:: Extracted material

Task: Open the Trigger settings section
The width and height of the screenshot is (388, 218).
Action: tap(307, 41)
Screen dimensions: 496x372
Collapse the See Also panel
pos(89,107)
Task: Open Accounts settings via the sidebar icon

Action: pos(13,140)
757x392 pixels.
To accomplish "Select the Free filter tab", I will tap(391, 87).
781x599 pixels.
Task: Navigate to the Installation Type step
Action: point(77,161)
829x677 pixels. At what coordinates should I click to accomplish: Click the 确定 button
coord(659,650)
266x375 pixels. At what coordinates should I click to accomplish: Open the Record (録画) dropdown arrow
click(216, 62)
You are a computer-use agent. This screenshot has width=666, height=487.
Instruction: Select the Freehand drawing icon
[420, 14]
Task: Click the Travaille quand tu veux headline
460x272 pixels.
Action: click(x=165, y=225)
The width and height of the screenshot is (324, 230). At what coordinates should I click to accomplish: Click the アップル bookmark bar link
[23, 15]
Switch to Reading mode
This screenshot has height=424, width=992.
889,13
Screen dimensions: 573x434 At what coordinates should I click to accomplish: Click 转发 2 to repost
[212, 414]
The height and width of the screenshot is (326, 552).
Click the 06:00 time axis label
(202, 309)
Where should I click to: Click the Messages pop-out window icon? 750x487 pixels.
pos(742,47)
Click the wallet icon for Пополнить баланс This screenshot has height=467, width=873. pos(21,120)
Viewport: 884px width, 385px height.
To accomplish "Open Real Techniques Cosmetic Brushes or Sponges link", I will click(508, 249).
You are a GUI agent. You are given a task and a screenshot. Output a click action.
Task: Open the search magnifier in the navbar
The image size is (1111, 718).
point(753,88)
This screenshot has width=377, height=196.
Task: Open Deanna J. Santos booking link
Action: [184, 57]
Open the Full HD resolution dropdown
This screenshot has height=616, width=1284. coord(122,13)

::::

Your objective:
Above are the records; reproduce all of them exactly.

Response to this exercise:
Task: Open the Trigger settings section
The width and height of the screenshot is (388, 218).
Action: tap(307, 41)
Screen dimensions: 496x372
Collapse the See Also panel
pos(89,107)
Task: Open Accounts settings via the sidebar icon

Action: pos(13,140)
757x392 pixels.
To accomplish "Select the Free filter tab", I will tap(391, 87).
781x599 pixels.
Task: Navigate to the Installation Type step
Action: point(77,161)
829x677 pixels. At what coordinates should I click to accomplish: Click the 确定 button
coord(659,650)
266x375 pixels. At what coordinates should I click to accomplish: Open the Record (録画) dropdown arrow
click(216, 62)
You are a computer-use agent. This screenshot has width=666, height=487.
Instruction: Select the Freehand drawing icon
[420, 14]
Task: Click the Travaille quand tu veux headline
460x272 pixels.
Action: click(x=165, y=225)
The width and height of the screenshot is (324, 230). At what coordinates should I click to accomplish: Click the アップル bookmark bar link
[23, 15]
Switch to Reading mode
This screenshot has height=424, width=992.
889,13
Screen dimensions: 573x434 At what coordinates should I click to accomplish: Click 转发 2 to repost
[212, 414]
The height and width of the screenshot is (326, 552).
Click the 06:00 time axis label
(202, 309)
Where should I click to: Click the Messages pop-out window icon? 750x487 pixels.
pos(742,47)
Click the wallet icon for Пополнить баланс This screenshot has height=467, width=873. pos(21,120)
Viewport: 884px width, 385px height.
To accomplish "Open Real Techniques Cosmetic Brushes or Sponges link", I will click(508, 249).
You are a GUI agent. You are given a task and a screenshot. Output a click action.
Task: Open the search magnifier in the navbar
The image size is (1111, 718).
point(753,88)
This screenshot has width=377, height=196.
Task: Open Deanna J. Santos booking link
Action: [184, 57]
Open the Full HD resolution dropdown
This screenshot has height=616, width=1284. coord(122,13)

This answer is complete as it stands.